Fig. 4

HBV WGS using capture and amplicon based target enrichment. Top row: Relationship between viral load and percentage of reads on-target (i.e. HBV) for (A) probe-based capture sequenced on Illumina, (B) HEP-TILE sequenced on Nanopore and (C) HEP-TILE sequenced on Illumina. Bottom row: Relationship between viral load and percentage of genome with high confidence consensus for (D) probe-based capture sequenced on Illumina (x5 minimum depth), (E) HEP-TILE sequenced on Nanopore (x20 minimum depth) and (F) HEP-TILE sequenced on Illumina (x5 minimum depth). Points are coloured by the percentage genome coverage. Notes. Panels E and F show an outlier with viral load 5.41 log₁₀ IU/ml, with disproportionately 0% genome coverage. Repeat VL was 3 log₁₀ IU/ml.

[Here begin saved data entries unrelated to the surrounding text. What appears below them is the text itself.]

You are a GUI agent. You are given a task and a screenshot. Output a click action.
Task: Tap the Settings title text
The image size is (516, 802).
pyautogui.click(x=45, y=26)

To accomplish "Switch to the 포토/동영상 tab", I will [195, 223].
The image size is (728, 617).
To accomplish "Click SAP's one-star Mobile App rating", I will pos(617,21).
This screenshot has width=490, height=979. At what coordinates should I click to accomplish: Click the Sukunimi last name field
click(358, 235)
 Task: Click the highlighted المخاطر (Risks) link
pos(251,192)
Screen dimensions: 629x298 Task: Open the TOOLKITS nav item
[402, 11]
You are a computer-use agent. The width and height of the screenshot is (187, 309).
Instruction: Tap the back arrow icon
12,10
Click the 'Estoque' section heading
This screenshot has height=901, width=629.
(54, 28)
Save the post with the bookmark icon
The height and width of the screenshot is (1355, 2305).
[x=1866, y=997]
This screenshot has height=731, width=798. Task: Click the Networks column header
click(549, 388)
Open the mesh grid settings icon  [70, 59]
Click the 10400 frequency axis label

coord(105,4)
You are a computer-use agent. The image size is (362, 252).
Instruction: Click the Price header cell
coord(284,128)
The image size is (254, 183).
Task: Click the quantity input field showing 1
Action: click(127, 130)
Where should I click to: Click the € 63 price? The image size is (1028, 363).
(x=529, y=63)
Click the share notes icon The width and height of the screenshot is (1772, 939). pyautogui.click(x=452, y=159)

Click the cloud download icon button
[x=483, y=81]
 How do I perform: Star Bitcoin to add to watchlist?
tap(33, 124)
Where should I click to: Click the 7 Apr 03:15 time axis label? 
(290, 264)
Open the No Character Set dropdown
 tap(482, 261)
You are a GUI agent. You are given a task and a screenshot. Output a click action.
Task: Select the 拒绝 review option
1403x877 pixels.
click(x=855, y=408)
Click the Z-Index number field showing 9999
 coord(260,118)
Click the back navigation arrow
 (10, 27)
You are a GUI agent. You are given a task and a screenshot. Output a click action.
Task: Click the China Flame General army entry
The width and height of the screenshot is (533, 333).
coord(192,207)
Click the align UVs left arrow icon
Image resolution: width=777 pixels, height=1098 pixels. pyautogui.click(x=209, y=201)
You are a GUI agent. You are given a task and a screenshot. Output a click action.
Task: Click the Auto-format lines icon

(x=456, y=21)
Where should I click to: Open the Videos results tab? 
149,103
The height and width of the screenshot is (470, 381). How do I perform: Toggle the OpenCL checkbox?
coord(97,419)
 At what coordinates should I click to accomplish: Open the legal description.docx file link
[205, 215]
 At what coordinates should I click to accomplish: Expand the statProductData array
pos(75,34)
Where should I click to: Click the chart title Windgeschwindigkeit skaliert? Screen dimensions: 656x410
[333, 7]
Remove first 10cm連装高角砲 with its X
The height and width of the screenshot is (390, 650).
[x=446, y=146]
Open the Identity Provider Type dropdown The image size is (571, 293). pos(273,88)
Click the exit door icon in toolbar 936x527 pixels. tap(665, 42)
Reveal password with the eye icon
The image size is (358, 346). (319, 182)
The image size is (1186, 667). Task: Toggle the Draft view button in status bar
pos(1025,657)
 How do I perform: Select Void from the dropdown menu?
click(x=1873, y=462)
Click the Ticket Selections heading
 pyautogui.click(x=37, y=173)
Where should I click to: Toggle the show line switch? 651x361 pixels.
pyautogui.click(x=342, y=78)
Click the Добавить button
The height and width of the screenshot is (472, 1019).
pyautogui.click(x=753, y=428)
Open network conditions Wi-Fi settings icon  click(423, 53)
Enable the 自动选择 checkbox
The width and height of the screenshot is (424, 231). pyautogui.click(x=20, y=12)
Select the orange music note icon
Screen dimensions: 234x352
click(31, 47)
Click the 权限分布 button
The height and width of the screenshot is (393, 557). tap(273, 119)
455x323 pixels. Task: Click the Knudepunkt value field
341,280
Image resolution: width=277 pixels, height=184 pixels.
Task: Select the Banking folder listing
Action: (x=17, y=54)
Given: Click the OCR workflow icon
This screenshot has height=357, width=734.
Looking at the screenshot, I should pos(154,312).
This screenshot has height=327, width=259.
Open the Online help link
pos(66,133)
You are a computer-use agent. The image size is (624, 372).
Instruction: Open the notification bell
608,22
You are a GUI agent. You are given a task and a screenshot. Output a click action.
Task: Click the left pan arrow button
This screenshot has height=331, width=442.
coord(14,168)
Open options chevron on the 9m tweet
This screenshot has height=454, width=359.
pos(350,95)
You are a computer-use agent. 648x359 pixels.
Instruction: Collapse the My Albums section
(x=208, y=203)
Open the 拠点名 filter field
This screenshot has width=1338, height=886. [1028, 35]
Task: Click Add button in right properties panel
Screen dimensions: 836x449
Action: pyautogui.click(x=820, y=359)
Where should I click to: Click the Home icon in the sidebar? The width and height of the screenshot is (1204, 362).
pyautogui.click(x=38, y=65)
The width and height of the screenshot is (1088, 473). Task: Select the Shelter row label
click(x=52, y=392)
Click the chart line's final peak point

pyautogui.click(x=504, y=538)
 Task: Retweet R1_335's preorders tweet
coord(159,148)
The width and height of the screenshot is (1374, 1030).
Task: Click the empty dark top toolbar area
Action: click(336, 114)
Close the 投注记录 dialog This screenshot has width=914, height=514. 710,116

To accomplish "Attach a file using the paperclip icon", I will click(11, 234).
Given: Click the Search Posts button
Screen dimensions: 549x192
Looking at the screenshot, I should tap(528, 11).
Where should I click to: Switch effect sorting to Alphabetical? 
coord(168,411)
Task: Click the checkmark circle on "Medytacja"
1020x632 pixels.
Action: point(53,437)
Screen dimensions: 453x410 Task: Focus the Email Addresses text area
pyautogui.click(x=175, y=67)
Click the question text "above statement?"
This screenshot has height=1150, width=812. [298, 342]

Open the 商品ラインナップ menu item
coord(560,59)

There is one sample, HEP-1529, in the lower left corner of Fig. 4B with 0.55% reads (260 reads) mapped to the HBV genome, which led to 45% coverage as shown in supplementary Table 2. This is mathematically possible as the minimum theoretical number of reads to obtain a whole genome at x20 depth in a 6 amplicon scheme is only 120 reads.